#### [About this exercise]
The records sit below this line. Repeat all of them exactly.

Stored records:
┌──
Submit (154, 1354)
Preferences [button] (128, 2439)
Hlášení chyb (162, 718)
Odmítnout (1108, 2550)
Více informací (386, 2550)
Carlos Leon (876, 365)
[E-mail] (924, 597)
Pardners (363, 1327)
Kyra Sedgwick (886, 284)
└──
#### [Answer space]
Submit (154, 1354)
Preferences [button] (128, 2439)
Hlášení chyb (162, 718)
Odmítnout (1108, 2550)
Více informací (386, 2550)
Carlos Leon (876, 365)
[E-mail] (924, 597)
Pardners (363, 1327)
Kyra Sedgwick (886, 284)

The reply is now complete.